**Problems to work on:**
(A) According to the passage on fungal genome editing, in which journal did the team publish its new genome editing strategies?
(B) Using the passage on fungal genome editing, explain why the findings have their most immediate impact on agriculture.
(C) Continue the passage on fungal genome editing from its final sentence.

A new strategy to edit the genome of filamentous fungi could have implications for scientists’ ability to use tools like CRISPR to prevent or contain infectious diseases in the future.

A team of investigators from Tokyo University of Science, Meiji University, and the Tokyo University of Agriculture and Technology unveiled their new genome editing strategies last month in the journal Scientific Reports.

The team used CRISPR/Cas9 to devise a new system for introducing a single gene into the rice blast fungus Pyricularia (Magnaporthe) oryzae. The new method has the potential to make CRISPR/Cas9 gene editing considerably quicker. The team also developed several strategies to increase the efficiency of targeted gene disruption.

Although the findings have a most immediate impact on agriculture—rice blast fungus can devastate rice crops—the research will likely also have impacts on human pathogens, both in the short term and long term, said Takayuki Arazoe, PhD, an assistant professor of applied biological science at the Tokyo University of Science.

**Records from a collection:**
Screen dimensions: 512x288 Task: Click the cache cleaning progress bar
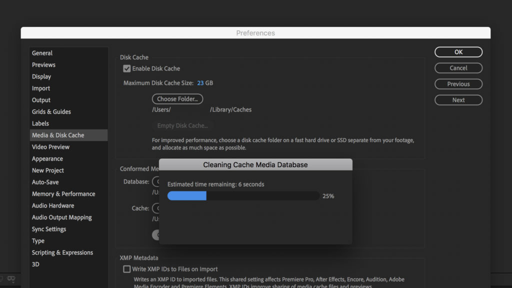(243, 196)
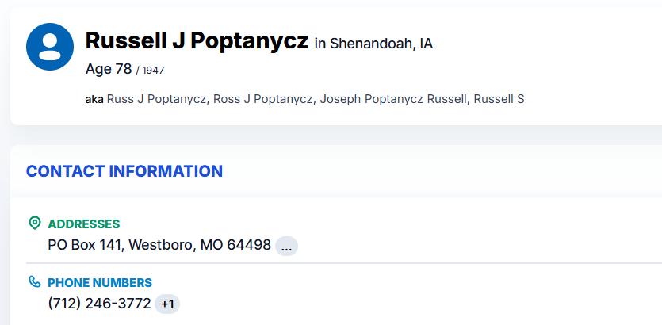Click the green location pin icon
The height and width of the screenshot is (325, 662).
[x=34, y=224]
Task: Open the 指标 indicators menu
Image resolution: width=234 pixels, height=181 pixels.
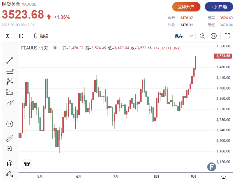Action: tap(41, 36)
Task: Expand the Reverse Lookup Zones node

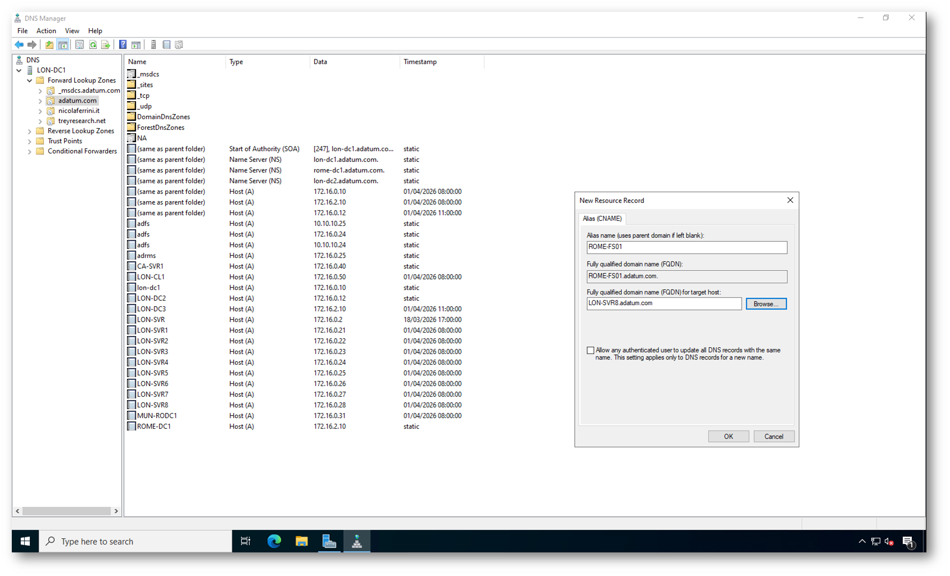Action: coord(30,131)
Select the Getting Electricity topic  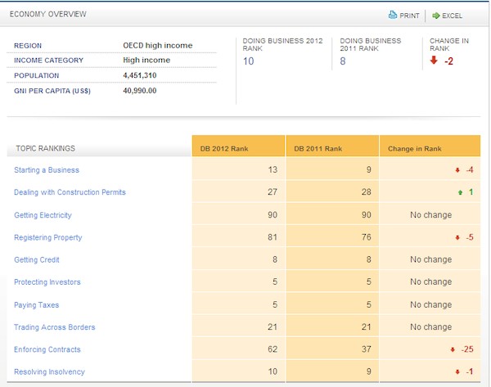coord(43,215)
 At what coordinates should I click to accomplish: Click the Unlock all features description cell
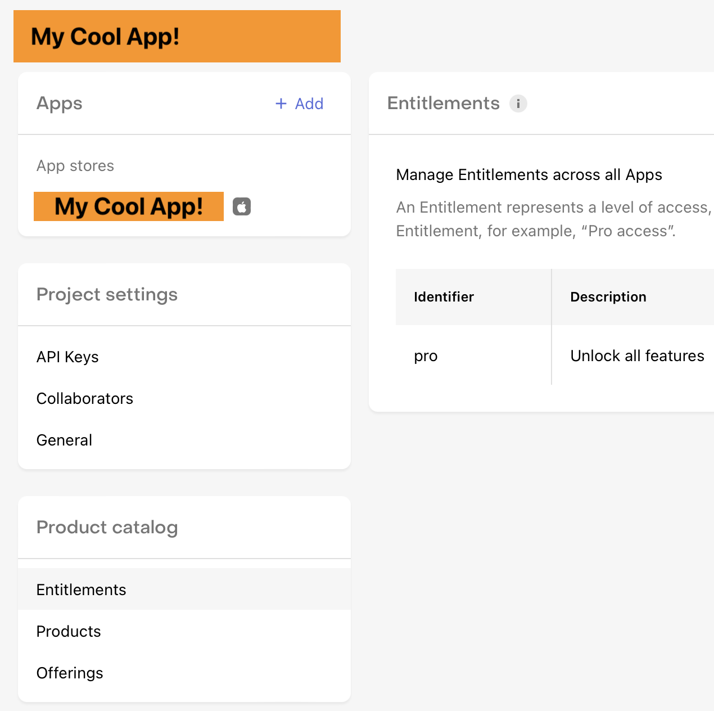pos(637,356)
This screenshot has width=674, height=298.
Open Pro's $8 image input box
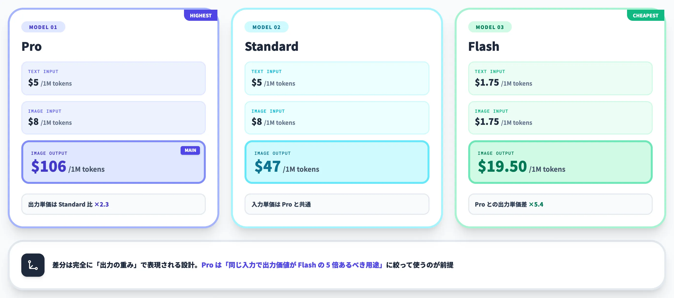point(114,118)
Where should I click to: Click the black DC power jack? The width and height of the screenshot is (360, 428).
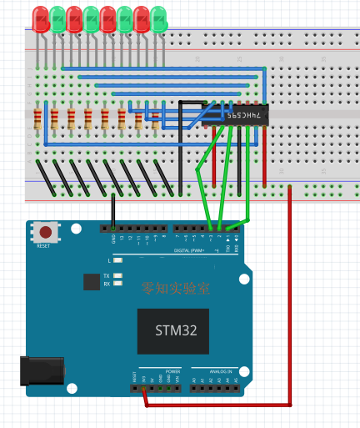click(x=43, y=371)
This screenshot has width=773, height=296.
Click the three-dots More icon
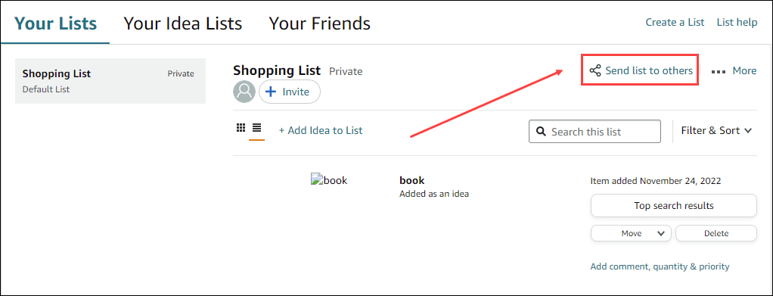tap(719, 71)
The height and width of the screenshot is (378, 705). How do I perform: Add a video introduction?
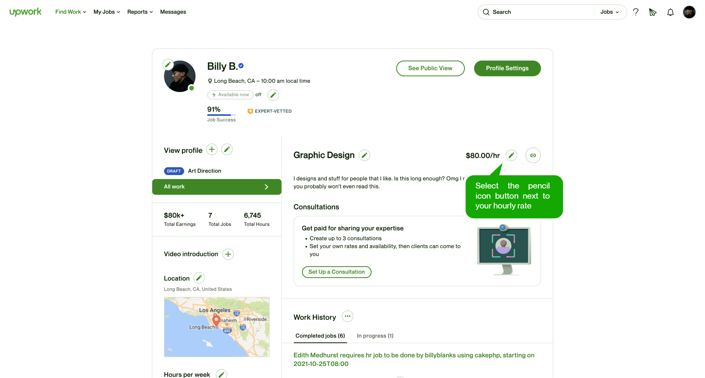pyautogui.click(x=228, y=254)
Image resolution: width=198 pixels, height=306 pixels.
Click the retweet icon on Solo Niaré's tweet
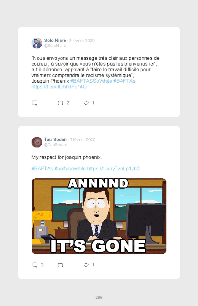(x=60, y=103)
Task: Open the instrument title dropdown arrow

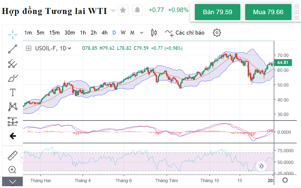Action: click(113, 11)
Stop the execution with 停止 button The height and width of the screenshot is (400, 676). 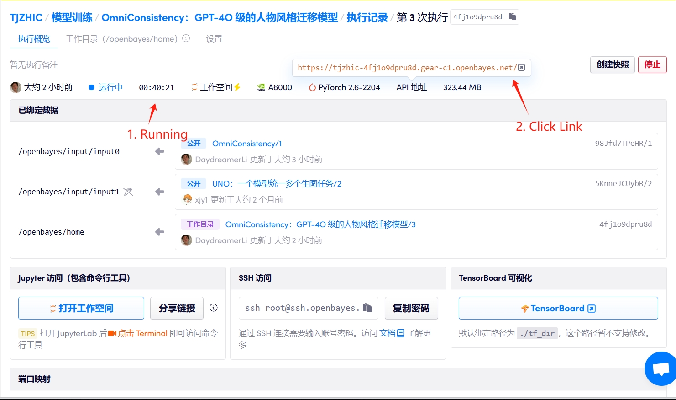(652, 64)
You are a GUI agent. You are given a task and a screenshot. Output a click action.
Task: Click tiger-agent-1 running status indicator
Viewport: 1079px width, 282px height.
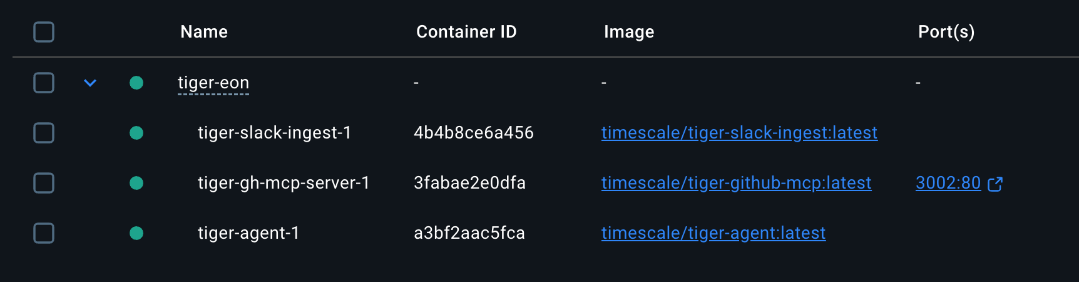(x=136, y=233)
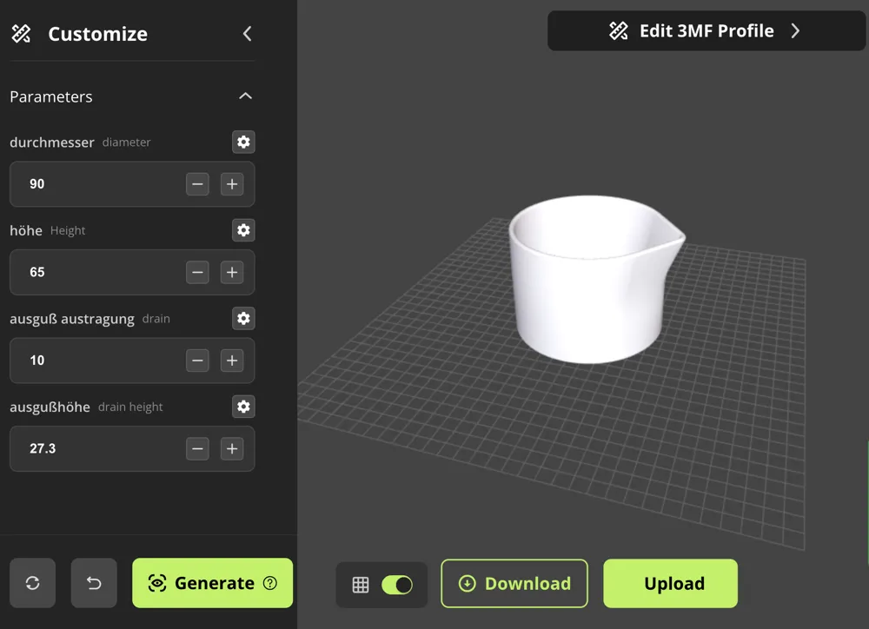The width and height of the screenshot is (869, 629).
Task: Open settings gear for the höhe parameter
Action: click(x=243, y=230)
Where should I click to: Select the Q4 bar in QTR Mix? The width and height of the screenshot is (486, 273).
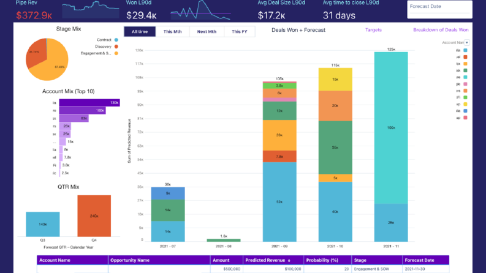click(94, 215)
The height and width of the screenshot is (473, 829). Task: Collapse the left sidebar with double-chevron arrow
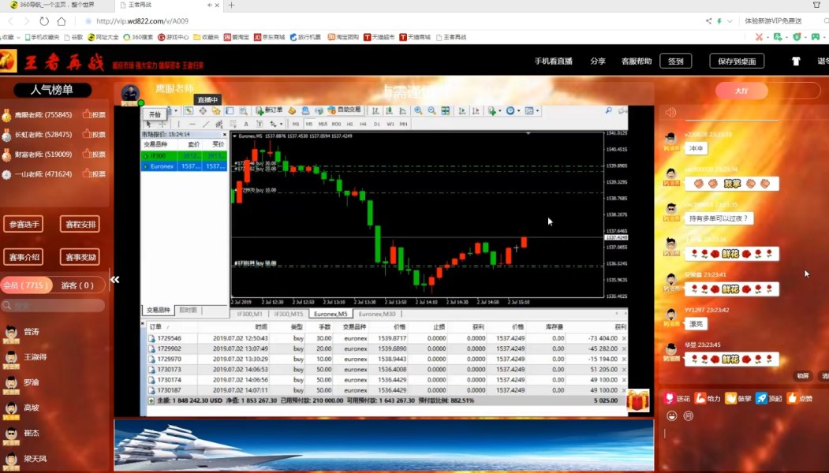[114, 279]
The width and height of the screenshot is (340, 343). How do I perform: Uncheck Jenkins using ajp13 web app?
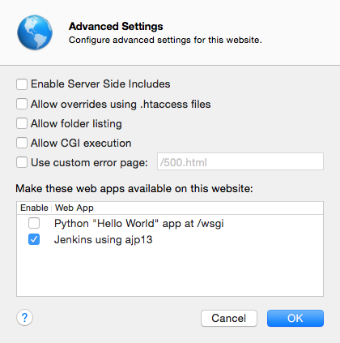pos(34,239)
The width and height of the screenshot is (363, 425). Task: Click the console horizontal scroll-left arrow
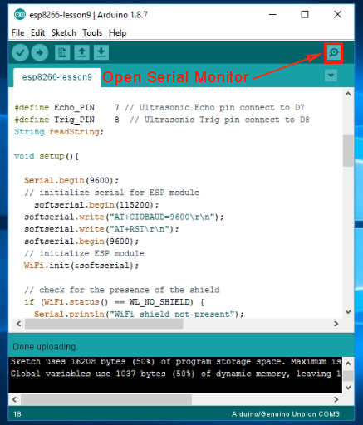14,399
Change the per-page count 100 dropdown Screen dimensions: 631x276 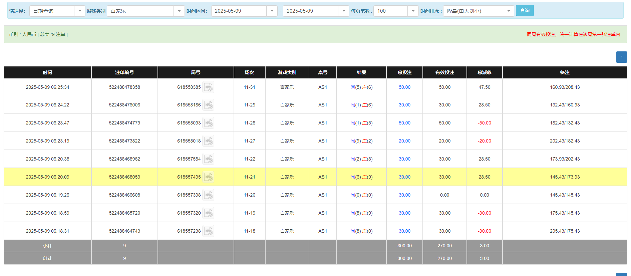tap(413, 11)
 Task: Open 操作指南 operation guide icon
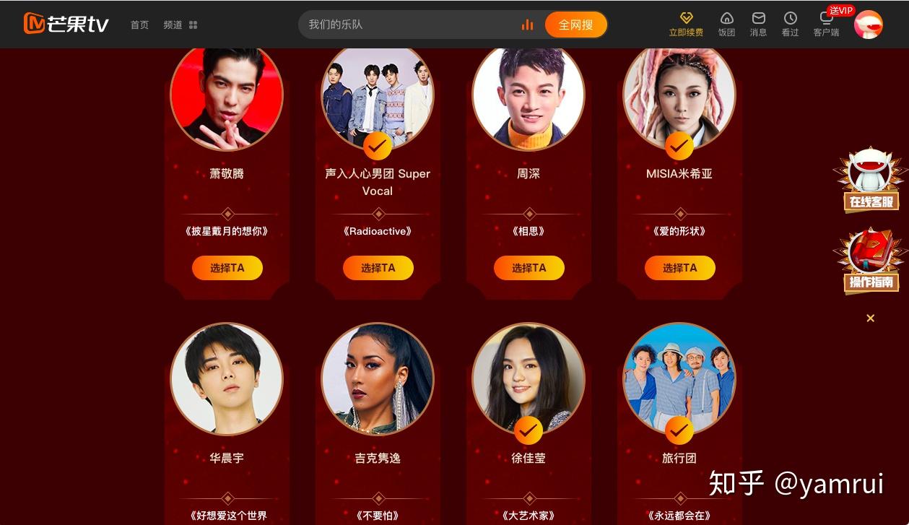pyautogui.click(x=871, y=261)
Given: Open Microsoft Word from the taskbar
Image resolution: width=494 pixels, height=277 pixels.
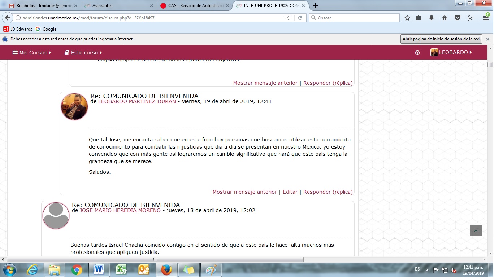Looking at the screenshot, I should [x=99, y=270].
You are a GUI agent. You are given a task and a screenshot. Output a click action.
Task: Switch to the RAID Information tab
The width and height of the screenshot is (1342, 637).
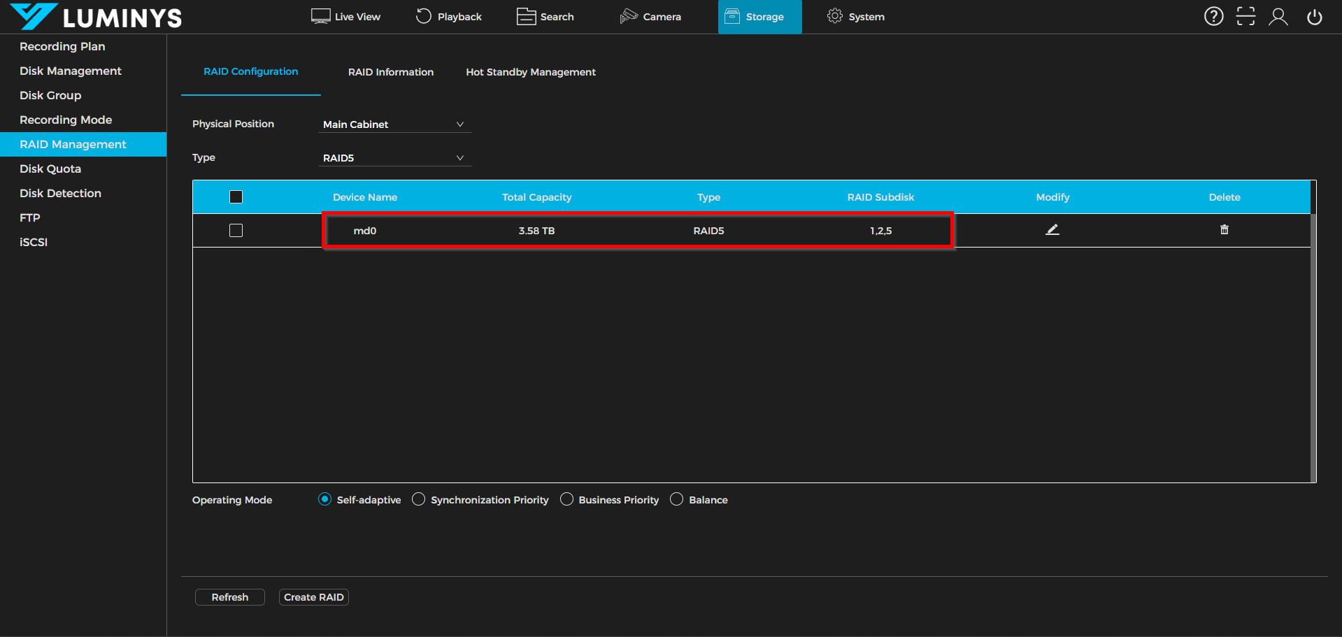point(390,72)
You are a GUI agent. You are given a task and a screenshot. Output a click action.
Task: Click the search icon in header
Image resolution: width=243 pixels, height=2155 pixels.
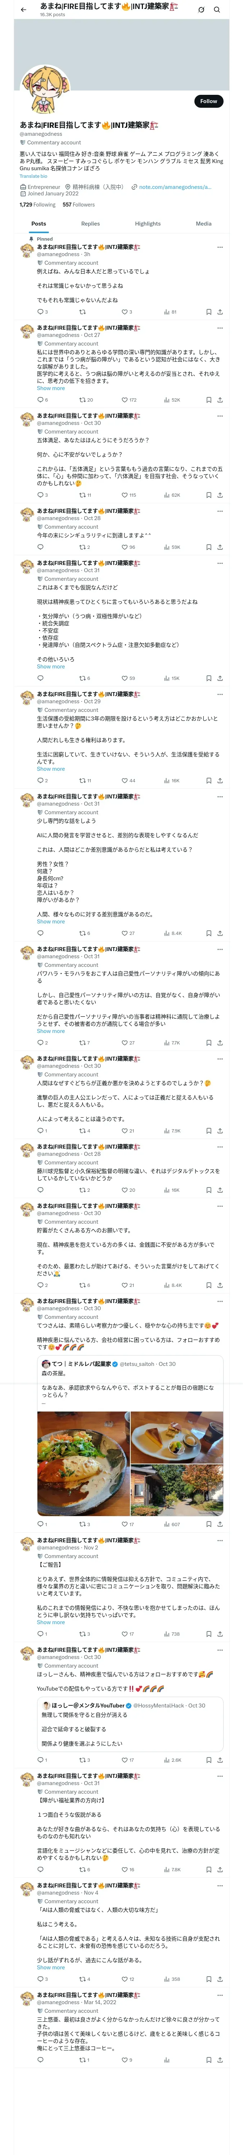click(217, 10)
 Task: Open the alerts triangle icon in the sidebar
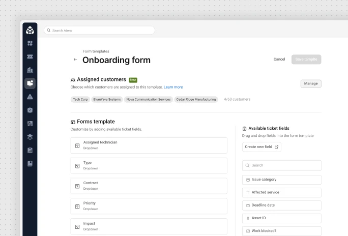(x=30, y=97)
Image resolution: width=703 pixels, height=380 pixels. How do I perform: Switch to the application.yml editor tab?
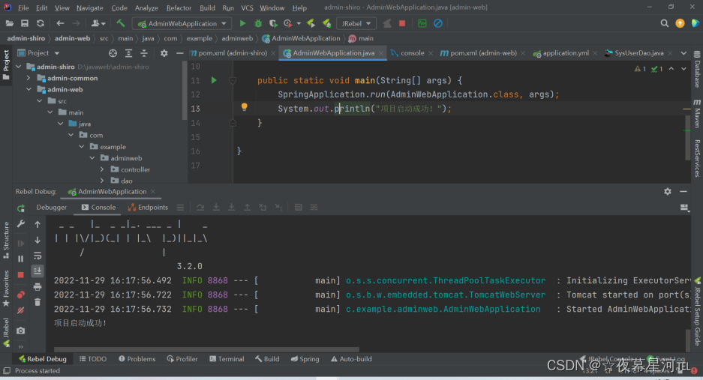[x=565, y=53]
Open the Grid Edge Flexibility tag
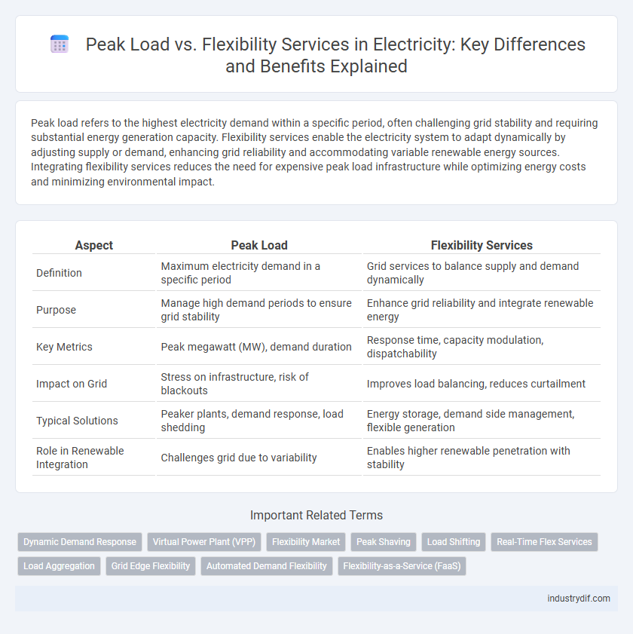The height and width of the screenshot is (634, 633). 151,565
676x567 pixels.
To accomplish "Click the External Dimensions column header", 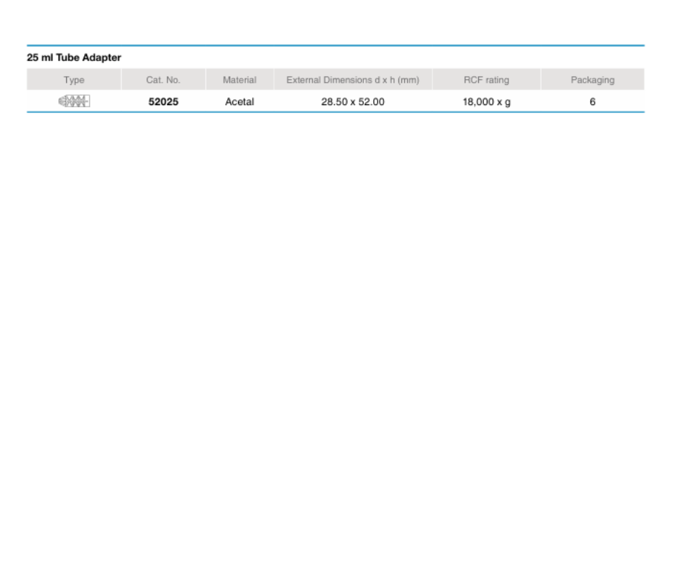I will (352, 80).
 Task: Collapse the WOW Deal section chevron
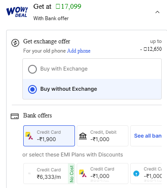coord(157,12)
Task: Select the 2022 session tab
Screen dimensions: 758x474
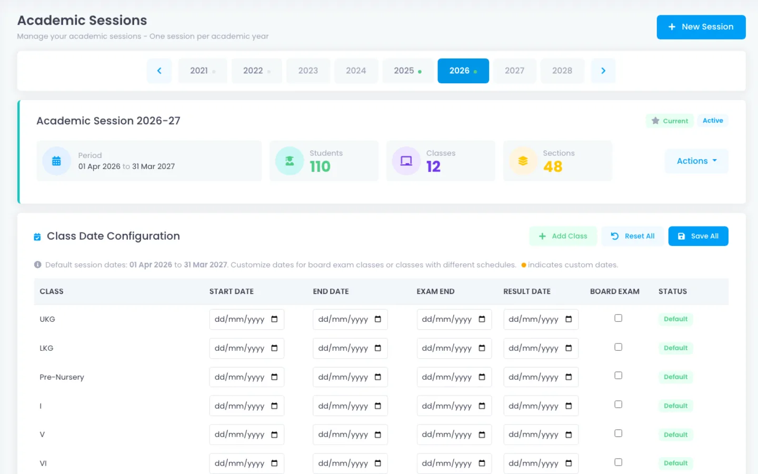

**Solved tasks:**
(A) Scientific Reports

(B) The team worked with the rice blast fungus, Pyricularia (Magnaporthe) oryzae. This fungus can devastate rice crops, so the findings bear on agriculture most directly.

(C)
“Because there are some coincidences between the genomic characteristics of plant and human pathogens, a part of these strategies may be also able to apply for human pathogens including pathogenic protozoa,” Arazoe told Contagion® referencing malaria as 1 example of a human pathogen that might be affected by this research.

In Scientific Reports, Arazoe and colleagues explain that their system helps to offset a main limitation of the CRISPR/Cas9 system—in order to make DNA binding effective, scientists must first develop a pattern called a protospacer-adjacent motif (PAM). The new research suggests PAMs might not be necessary after all.

“In this study, we developed a novel genome editing strategy via single crossover-mediated HR in the model filamentous fungus Pyricularia( Magnaporthe) oryzae,” investigators wrote. “This method includes the CRISPR/Cas9 system and a donor vector harboring a single homology arm with point mutations at the CRISPR/Cas9 cleavage site.”

The most immediate impact of the new research is that it will make it easier for investigators to leverage genome editing to understand and eventually fight destructive pathogens.

“First, the development of novel genome editing technologies including our exploited strategy can speed up molecular biological research, such as functional gene (genome) analysis, to understand about how a pathogen has specific properties for infection and pathogenicity,” Arazoe said.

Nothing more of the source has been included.